I covered that tragedy from my base at the time in Cairo, Egypt, where as a journalist I wrote widely about cultural currents, focusing on how cartoonists and satirists grapple with the red lines of acceptable speech in countries with a repressive state and conservative religious politics. Many Arab cartoonists I interviewed had experienced censorship from state-aligned editors and death threats from religious extremists. They all staunchly supported the right of Charlie Hebdo to draw controversial topics related to Islam.
But cartoonists simultaneously criticized Charlie Hebdo for “punching down” at marginalized communities in Europe. It was, in some ways, a more subtle debate than what was happening in France or the United States, in which a kind of black-and-whiteness prevailed; you were either with the artists (“Je Suis Charlie” was the slogan of the moment) or against them, rather than asking why and how such a situation arose.
When the free speech advocacy group PEN America set out to honor Charlie Hebdo for its annual award, six prominent writers took a stand against it — reviving a line that the late Marxist critic John Berger and others put forward about Rushdie around the time of the fatwa — that the work was incendiary and problematic. Rushdie, a longtime PEN advocate, rejected the detractors and called them “horribly wrong.”
Another incident that comes to mind is that of the Egyptian author Ahmed Naji. A private citizen had accused him of “disturbing the public decency” for the gonzo novel Using Life, with some salacious scenes that, after a turn of unfortunate events, landed him in prison for 10 months.
The beat authors Allen Ginsberg and William S. Burroughs had faced obscenity trials in the United States in the postwar years, but I never imagined I would find myself in the courtroom of a peer who was on trial for transgressing public morals.
While in prison, Naji was recognized with PEN’s Freedom to Write Award, and Rushdie wrote him a note — “I send you all of my solidarity and admiration” — which meant a tremendous amount to Naji while incarcerated.
When I was in prison, I received this message from him, which uplifted me and gave me dazzling light during the prison's dark nights. For the last four years, I have been supported by BMI through the City of Asylum fellowship program, which he helped to inspire and co-founded. pic.twitter.com/EUJ8q4Jhmc— Ahmed Naji (@AhmedNajiTW) August 12, 2022
Funnily enough, Naji had taken up reading Rushdie in prison. He had always wanted to read Rushdie’s novels, he said, but they are big, long books, and he remembers telling his friends that he never had the time. So Naji’s friend sent him Midnight’s Children in prison, and then four more of Rushdie’s novels. “I always felt there is a kind of connection and relation between us,” Naji told me.
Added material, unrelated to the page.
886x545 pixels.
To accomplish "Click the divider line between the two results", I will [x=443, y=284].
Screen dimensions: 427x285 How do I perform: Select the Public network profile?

Now, Naji is a fellow at the Black Mountain Institute in Las Vegas, a literary center that is part of the City of Asylum network that Rushdie had envisioned. That refuge might seem unnecessary in 2022.
But 30 years after the publication of The Satanic Verses, risks to writers endure. Some of those hazards come from violent extremists. Last month, the terrorist group al-Qaeda, in one of its publications, issued a death threat against the Egyptian journalist and novelist Ibrahim Eissa. States, too, engage in violent censorship, and a review of PEN’s Writers at Risk Database include those who have been murdered, jailed, or disappeared in repressive countries across the world. Authors are detained in Bangladesh, China, Myanmar, Iran, Saudi Arabia, Zimbabwe, and many other countries. Journalists, of course, confront violence as ever.
Some critics and scholars question whether Satanic Verses could be written today. Rushdie himself posited as much in 2012. But looking around the world at all of the writers at risk who continue to work against unfathomable challenges, I think it could.
“Writers have been in terrible situations and have yet managed to produce extraordinary work,” Rushdie said in 2012. “[T]he history of literature is full of moments in which writers in dreadful situations have produced great stuff.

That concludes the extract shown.